My Psychic Powers And Why I Don’t Like To Talk About Them

My mind was slave to a million and one thoughts. Can mips have slips, my mind asked. Can zits have fits? Can bots have spots? Can nouns have frowns? Can nubes have froobs and if they can then what would the consequences of this be? Would it be important to take this into account? My mind was spinning like a top. Can scoops have loops, it asked. Can skinks have kinks? Can modules have nodules? Can curmudgeons have bludgeons? And so on and so forth. You can imagine it for yourself. If you want to do that is. The chances are that you probably don’t want to. The chances are that you probably wouldn’t want to imagine it for yourself. Why would you, after all? Why on earth would you – haven’t you got better things to be doing? Of course you’ve got better things to be doing, and plenty of them, I’d say! I do have psychic powers of course – it’s just that I don’t like to talk about them in public.
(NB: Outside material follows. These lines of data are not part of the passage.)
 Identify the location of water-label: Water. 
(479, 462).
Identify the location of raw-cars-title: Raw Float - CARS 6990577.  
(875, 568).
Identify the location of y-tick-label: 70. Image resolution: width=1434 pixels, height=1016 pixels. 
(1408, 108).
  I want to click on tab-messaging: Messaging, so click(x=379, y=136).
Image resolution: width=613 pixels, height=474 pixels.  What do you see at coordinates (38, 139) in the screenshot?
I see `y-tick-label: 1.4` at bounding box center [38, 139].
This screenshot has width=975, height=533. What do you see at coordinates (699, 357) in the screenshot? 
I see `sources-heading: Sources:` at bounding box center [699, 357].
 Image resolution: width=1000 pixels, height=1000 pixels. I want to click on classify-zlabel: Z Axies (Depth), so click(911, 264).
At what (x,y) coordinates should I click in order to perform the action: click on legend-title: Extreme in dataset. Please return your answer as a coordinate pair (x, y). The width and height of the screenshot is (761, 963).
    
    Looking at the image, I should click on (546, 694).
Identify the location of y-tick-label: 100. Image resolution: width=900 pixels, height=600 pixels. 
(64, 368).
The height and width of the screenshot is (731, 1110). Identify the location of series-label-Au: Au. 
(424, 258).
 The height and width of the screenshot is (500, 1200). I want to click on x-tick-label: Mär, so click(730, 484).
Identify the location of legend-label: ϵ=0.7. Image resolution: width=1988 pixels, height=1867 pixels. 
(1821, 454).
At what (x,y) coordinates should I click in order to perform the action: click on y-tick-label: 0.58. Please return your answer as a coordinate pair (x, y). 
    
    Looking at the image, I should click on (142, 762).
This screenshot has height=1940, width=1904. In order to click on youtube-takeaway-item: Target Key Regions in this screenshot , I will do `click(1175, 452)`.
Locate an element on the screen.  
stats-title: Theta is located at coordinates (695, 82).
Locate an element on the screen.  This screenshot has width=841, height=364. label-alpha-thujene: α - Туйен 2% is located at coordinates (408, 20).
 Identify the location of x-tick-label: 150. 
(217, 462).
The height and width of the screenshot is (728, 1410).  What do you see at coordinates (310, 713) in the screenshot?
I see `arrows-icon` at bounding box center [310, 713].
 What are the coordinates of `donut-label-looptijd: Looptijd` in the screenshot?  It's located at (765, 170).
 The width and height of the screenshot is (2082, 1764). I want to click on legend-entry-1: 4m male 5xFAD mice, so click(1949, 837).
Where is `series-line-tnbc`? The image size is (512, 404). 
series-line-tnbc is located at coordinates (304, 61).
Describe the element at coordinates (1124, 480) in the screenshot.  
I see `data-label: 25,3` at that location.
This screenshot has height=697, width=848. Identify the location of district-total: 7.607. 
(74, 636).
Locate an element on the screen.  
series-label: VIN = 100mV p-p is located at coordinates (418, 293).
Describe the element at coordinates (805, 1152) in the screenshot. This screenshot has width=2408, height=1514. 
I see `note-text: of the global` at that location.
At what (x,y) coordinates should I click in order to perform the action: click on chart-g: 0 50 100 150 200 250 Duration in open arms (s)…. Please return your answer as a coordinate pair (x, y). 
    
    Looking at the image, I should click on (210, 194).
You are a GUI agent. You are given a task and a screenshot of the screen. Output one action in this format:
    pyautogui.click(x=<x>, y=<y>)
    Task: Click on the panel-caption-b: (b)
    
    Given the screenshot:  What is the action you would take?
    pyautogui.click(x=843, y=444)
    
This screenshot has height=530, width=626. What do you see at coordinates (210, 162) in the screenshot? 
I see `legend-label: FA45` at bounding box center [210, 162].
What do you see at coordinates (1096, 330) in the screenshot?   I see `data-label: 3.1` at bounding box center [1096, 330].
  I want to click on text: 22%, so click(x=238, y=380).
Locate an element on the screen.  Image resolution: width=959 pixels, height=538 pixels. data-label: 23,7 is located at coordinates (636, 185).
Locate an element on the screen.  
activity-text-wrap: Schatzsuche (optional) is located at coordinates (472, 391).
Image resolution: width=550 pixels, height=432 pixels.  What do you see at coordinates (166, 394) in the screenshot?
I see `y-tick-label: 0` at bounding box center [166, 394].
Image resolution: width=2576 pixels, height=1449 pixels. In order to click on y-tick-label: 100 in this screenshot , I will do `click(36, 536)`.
I talk about them when I am on my own, which happens to be rather a lot of the time. I’m not what you would call a popular guy, I guess. Not when it comes down to it. I don’t have that thing, that particular quality, whatever it is. Some people say that the thing that attracts people to you is confidence but I think it’s more than that. Confidence alone is nothing. What I’m talking about is something indefinable, something more elusive than just being sure of yourself. I often think about things I could do to try to be more popular, of course. I often try to strategise to that end but the truth of the matter is that I just don’t get very far! It’s charisma isn’t it? That’s the word I was trying to think of. I need to work on my charisma, however you might to do that. The problem is that my psychic powers don’t happen to be very charismatic ones! One of my psychic powers is the power to know when people are judging or condemning me, even when they don’t say anything and don’t betray any expressions on their faces. They could even be smiling and saying nice things to me. I just know that they’re judging me and I can’t say how. Another of my psychic powers is the power to know when people are talking about me behind my back. I have a kind of radar that allows me to know that and it operates over long distances too. It’s a very uncomfortable gift. I have other psychic gifts as well of course, not just those ones. It’s just that I’m not prepared to talk about them! Not in public anyway. Certainly not in public.